Consider the following dynamical system describing the trajectory of an object moving in the $(xz)$ plane from $(0,1)$ to $(1,1)$, \begin{align} \frac{\mathrm{d} x}{\mathrm{d} t} &= \cos\psi + \frac{3\alpha}{8z^2} \, \sin(2\psi) \, , \\ \frac{\mathrm{d} z}{\mathrm{d} t} &= \sin\psi + \frac{3\alpha}{16z^2} \left( 1-3\cos(2\psi) \right) \, , \end{align} where $\psi$ is a real number (possibly varying in time/space) and $\alpha \in [-10,10]$. As mentioned above, the boundary conditions are $z(x=0)=1$ and $z(x=1)=1$.

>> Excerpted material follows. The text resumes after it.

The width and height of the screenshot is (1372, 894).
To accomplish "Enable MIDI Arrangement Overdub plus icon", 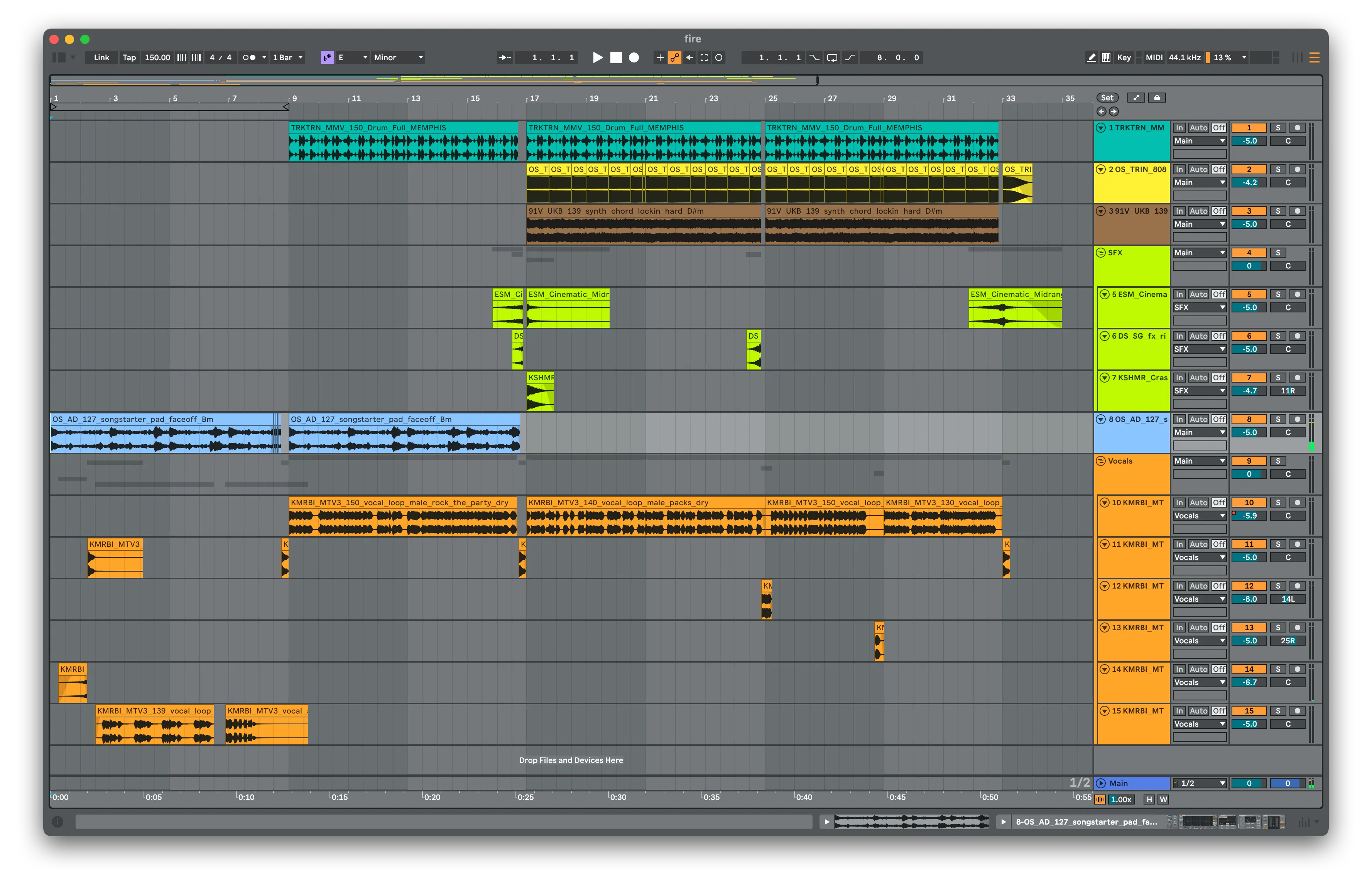I will tap(660, 57).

We now set $z^\prime := \mathrm{d}z/\mathrm{d}x$ and define the system Lagrangian as \begin{equation} \mathcal{L}_\pm := \frac{1}{\left|\cfrac{\mathrm{d} x}{\mathrm{d} t} \right|} \, , \end{equation} that minimizes the travel time $$ \tau = \int_{0}^{1} \mathcal{L} \, \mathrm{d} x \, . $$
The trajectory of the object can then be obtained by solving the classical Euler-Lagrange equation \begin{equation} \frac{\mathrm{d}}{\mathrm{d} x} \frac{\partial \mathcal{L}}{ \partial z^\prime} - \frac{\partial \mathcal{L}}{\partial z} = 0 \, . \end{equation}
However, since the original equations involve an additional parameter $\psi$, it becomes hard to formulate the problem using a Lagrangian framework. i was wondering whether there exists a method that could help dealing with such optimization problems. Any help or hint is highly appreciated.
Thank you!
The answer is simply no. There is no way to formulate this optimization problem into a Lagrangian framework. The reason is that the variable $\psi$ cannot be eliminated so as to obtain a single equation involving only $z$ and $z^\prime$. More generally, the Lagrangian can also be a function of $x$.
The possible way to approach this problem is either to specify the law of $\psi$, i.e. prescribe the orientation of the object as an input before calculating the Lagrangian, or alternatively impose a condition on $\psi$ that renders its elimination possible. In the latter case, assuming the small angle approximation, $\psi \ll 1$ allows taking $\sin(\psi) \sim \psi$ and $\cos(\psi) \sim 1$. Accordingly, the Lagrangian can easily be calculated. However, this assumption implies that the Euler-Lagrange equation does not yield a second order differential equation in $x$ (can readily be checked). Thus taking higher-order terms in the expansions of the sine and cosine functions becomes necessary. Restricting these up to second order in $\psi$ and solving for the system Lagrangian yields two possible values as indicated in the related post by OP. Then, the Lagrangian that should be considered is the one leading to the shortest travel time from $(0,1)$ to $(1,1)$. However, it can be checked that the small angle approximation can sometimes be violated thus making the expansion not an appropriate way to handle this problem anymore.
Consequently, I highly recommend that you try an alternative approach basing on e.g. optimal control theory to solve this problem since looking for a Lagrangian description is far from being trivial.